Canada's new Minister of Veterans Affairs says he wants the staff in his department to look closely at situations in which benefits have been unfairly denied to former military personnel and to learn what they could have done better.

Erin O'Toole, who was appointed to the cabinet earlier this month after Julian Fantino was demoted for his handling of the file, told reporters on Wednesday that his department is working to rectify problems highlighted in an Auditor-General's report last fall that looked at mental-health services for vets.

That report found, among other things, that the application process for disability benefits is too complex and time-consuming, and that there are long waiting times at operational stress-injury clinics.
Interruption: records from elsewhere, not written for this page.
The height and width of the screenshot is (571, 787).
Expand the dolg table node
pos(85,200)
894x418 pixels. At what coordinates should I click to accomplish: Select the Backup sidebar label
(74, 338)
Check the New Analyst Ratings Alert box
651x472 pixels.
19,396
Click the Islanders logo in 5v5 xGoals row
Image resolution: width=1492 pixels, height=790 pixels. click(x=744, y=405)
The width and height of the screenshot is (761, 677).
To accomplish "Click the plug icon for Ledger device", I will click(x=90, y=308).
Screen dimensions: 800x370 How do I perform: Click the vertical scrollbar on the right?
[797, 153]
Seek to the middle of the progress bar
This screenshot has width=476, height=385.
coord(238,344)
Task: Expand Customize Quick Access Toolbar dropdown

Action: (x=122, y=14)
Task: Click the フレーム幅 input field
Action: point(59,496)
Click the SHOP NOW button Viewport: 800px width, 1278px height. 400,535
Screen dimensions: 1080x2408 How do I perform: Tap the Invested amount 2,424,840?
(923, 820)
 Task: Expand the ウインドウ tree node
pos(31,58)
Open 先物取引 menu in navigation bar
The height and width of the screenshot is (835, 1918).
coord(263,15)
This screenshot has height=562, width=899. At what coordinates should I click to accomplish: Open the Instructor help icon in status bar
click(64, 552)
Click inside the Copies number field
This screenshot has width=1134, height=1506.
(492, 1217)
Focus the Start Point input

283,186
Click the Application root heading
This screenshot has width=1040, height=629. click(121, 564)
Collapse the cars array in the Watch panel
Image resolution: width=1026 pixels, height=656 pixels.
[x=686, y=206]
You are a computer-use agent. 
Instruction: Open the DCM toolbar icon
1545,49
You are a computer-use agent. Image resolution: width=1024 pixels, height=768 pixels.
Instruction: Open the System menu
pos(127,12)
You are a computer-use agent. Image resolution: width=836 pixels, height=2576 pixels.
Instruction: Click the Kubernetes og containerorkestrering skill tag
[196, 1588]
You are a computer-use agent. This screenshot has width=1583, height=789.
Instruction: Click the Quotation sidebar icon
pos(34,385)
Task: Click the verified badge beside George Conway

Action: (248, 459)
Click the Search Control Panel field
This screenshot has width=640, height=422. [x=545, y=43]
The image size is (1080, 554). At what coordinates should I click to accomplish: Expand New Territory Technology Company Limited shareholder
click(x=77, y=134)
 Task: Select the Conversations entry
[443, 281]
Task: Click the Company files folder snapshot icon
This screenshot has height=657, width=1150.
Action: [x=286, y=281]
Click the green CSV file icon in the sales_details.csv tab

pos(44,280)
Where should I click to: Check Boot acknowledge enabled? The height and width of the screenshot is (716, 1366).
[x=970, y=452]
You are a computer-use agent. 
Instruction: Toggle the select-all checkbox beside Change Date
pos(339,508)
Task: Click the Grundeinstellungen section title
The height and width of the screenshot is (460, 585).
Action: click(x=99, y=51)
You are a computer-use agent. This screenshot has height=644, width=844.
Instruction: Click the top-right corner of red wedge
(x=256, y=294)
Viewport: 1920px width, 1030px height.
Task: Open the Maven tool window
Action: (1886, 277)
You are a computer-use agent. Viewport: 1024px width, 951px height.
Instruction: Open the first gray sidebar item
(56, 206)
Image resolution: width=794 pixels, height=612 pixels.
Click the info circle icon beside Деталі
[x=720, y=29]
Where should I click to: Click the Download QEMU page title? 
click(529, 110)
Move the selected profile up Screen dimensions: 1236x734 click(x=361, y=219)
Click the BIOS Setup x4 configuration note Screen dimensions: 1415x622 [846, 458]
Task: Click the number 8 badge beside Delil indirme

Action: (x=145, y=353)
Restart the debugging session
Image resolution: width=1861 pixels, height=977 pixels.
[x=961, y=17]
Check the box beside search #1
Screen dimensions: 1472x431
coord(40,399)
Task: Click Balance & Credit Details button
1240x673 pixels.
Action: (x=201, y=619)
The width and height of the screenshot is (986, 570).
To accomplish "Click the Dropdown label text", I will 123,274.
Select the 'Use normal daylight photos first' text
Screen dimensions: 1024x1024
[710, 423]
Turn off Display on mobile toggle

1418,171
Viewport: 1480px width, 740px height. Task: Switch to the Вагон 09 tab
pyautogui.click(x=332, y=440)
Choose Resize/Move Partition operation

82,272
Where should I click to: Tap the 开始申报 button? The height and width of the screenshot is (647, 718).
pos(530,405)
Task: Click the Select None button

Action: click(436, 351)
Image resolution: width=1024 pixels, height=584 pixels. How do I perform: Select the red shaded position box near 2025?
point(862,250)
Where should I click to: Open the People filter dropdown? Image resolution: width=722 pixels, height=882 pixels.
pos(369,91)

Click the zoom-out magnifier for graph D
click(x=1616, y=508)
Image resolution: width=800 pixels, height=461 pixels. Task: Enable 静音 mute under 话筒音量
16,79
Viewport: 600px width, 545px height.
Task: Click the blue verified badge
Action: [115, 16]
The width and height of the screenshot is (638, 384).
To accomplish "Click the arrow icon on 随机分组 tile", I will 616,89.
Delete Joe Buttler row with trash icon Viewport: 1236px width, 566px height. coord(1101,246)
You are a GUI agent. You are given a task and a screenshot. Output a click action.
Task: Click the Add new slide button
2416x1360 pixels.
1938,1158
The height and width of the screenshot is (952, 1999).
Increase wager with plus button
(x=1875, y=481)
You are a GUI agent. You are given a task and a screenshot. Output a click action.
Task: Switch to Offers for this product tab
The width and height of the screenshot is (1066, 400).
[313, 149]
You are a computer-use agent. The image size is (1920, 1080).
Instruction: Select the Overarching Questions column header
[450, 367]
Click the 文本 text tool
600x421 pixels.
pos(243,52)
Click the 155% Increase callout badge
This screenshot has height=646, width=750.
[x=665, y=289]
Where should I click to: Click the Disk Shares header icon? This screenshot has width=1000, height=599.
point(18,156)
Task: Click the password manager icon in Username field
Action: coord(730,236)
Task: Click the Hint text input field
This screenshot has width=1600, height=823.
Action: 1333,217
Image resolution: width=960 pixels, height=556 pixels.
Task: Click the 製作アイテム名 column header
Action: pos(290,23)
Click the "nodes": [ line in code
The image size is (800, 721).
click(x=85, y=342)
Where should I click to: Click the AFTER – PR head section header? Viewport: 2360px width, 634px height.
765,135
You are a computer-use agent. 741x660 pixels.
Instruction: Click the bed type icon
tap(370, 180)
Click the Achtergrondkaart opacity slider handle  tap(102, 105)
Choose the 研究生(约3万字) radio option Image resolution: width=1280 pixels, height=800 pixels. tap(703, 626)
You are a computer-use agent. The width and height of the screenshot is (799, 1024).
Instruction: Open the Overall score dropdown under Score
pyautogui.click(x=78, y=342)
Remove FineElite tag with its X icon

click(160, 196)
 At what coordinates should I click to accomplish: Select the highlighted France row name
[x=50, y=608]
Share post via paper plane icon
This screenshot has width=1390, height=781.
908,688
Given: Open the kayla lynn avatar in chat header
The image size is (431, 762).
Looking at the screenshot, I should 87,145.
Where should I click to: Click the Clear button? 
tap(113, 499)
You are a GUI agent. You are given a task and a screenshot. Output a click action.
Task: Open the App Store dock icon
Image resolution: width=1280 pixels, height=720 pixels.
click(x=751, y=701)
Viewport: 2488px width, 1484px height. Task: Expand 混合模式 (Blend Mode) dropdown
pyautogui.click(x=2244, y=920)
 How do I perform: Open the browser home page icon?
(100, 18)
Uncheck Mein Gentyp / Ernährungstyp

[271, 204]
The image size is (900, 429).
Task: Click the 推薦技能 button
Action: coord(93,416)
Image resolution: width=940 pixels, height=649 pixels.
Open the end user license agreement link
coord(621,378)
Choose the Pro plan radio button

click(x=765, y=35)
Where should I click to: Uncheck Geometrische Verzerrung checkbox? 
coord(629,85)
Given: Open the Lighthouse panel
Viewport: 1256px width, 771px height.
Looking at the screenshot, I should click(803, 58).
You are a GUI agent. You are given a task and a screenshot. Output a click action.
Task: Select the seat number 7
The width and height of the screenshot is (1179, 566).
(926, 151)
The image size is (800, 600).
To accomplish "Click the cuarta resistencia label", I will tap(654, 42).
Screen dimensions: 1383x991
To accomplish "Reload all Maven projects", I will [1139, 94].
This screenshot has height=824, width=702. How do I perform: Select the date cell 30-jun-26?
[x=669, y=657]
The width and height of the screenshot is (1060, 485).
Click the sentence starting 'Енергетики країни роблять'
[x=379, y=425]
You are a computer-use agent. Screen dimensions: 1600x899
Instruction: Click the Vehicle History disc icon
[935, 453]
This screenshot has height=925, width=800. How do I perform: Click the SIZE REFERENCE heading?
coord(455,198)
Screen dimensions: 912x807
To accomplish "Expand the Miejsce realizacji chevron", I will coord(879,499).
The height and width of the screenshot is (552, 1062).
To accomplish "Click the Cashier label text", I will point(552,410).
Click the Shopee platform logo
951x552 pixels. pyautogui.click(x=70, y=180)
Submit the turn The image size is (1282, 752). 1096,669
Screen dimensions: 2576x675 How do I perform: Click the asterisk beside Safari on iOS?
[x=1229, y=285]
The government acted before the report was released to announce a new operational stress-injury clinic for Halifax and the expansion of nine satellite clinics across the country. And, Mr. O'Toole said, the department has begun the job of simplifying the application process for benefits.

The Auditor-General also found that Veterans Affairs was not analyzing its appeal process to identify systemic problems.

Of all of the veterans who applied for benefits between April 2006 and June 2014, 24 per cent were denied. More than half of those denials (65 per cent) were overturned on appeal. But the auditor found it takes months, and sometimes years, for those appeals to be decided and for veterans to get the benefits to which they are entitled.

When asked what he is doing to rectify that problem, Mr. O'Toole said he wants the staff in his department to examine cases in which benefits were wrongly denied and to determine what they could have done better.

"We want the department to learn more from that first contact," he said. "In some cases, it might have been incomplete information, but if there was an assessment change in the review, we want to learn from that, so that we can avoid that."

Mr. O'Toole also said the Veterans Affairs department will soon be getting its own Surgeon-General. That person will be responsible for increasing the mental-health expertise within the department to better handle cases of post-traumatic stress disorder, occupational stress, and a range of other mental-health issues experienced by veterans. "If we can get better expertise right at the front line, understanding these injuries," he said, "that'll be a faster process."

In fighting a court case launched by group of severely disabled veterans in British Columbia who say they are being inadequately compensated, the government has said the Crown has no sacred duty to care for the military personnel who fight on Canada's behalf. That outraged many veterans and advocacy groups.

In Question Period this week, Peter Stoffer, the Veterans Affairs critic for the New Democrats, has repeatedly asked Mr. O'Toole if the government accepts that "there is a moral, social, legal and fiduciary responsibility to care for the heroes of our country that the government asked to put in harm's way."

Mr. O'Toole has not provided a direct answer.

When reporters asked him on Wednesday to explain why he believes that lawsuit is worth fighting, he said he did not want to comment on matters before the court. "But I will just say this," said Mr. O'Toole, "that it's the first matter that I looked into as minister."